Keywords: Wetlands, Quality tourists, Ornithological tourism
The demand pattern of tourism resources and products is changing in the dynamic world. The change pattern in the consumption of tourism products is due to association of various activities directly or indirectly with tourism sector. Tourism provides more than 10% of employment in the world adding a contribution of 16% to the global GDP Sfougaris (2009). The development in the field of tourism showcases variety of tourism forms not being restricted to one section of society or to a particular type of tourism products. Advancement in the education level, better travel connections, more disposable income and last but not the least 24X7 availability of information on tourism products allow tourists to select locations with different unique selling proposition (USP) in return brings an incremental change in the tourism activities. In this process of change stakeholders in tourism activities of Himachal Pradesh is also not far away to attract quality tourists. The stakeholders in tourism of Himachal Pradesh are also looking to start new and varied forms of tourism activities, which move the state from mass tourism to niche tourism destination. In the efforts Ornithological tourism can be one of the next big steps in the direction. According to the World Tourism Organization, ornithological tourism, bird watching or birding tourism, or avi tourism, can be understood as the activity that involves moving from a place of origin to a specific destination, whose main purpose is to observe local avifauna in its natural environment (http://www.turismodearagon.com/en/plan/ornithological-tourism.html).

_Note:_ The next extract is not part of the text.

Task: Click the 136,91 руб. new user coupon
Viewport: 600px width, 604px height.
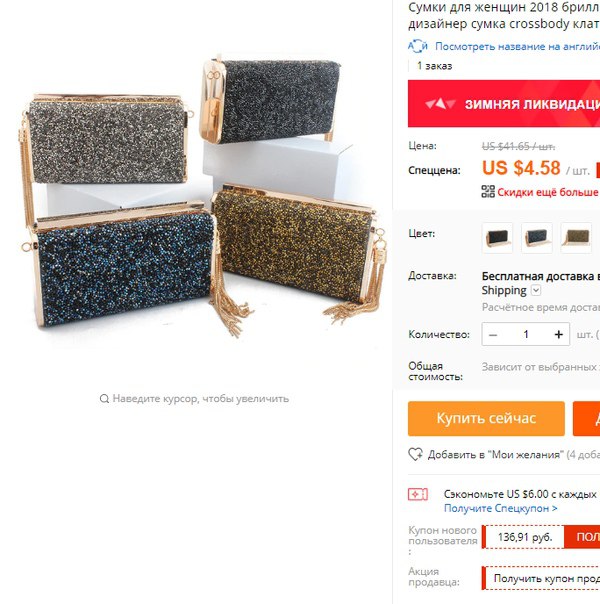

Birds have attracted human beings from the birth of the child looking at different type of birds in the vicinity and naming them with the baby tongue. The shifting of just admiring the birds in the form of hobby or for leisure activity, into passion to recognize the various variety of birds with their morphology, colors and singing and attached to the passion, make people move outside their local environment for more than 24 h, allows researcher to throw light on the scope of ornithological tourism. Himachal has been bestowed with natural beauty in terms of wide variety flora and fauna. This beauty attracts a variety of water birds to the wetlands of the state.  Himachal Pradesh has 92 wetlands covering 98496 hectares area, out of which 85 are natural and 7 are man-made which constituted one percent of the total geographical area (himsamachar.com/about-1-23-lakh-migratory-birds-visit-pong-dam-lake). Pong Dam Lake, Chandratal and Renuka have been identified as Ramsar sites whereas Rewalsar and Khajiar lakes under national wetlands. Wetlands provide shelter to one of the richest biodiversity of the world along with sustainable tourism growth opportunities to the local population living in the area.

WETLANDS
7% of the world’s total area is in the form of wetlands. According to Oxford dictionary wetlands are Land consisting of marshes or swamps, saturated land. In the general context wetlands are the places either created by the natural activity of the Mother Nature or created artificially by the human beings for one or the other activity associated with water. Wetland acts as a separate ecological diversity. They provide a different survival condition to the dependent variable, including human beings and birds. The number of birds staying in a particular wetland is a good indication of the ecological balance of the region (Report National wetland conservation Programme, 2009). Wetlands have been divided into various categories by the Ramsar Convention on Wetlands. Wetlands are divided as three main habitat centres (1) Marine / Costal wetlands such as beaches, estuaries, lagoons, mangroves and coral reefs; (2) Inland wetlands such as lakes, rivers, peat land, marshes, streams, creeks and waterfalls; (3) Man- Made wetlands such as rice fields, canals and ponds (www.ramsar.org).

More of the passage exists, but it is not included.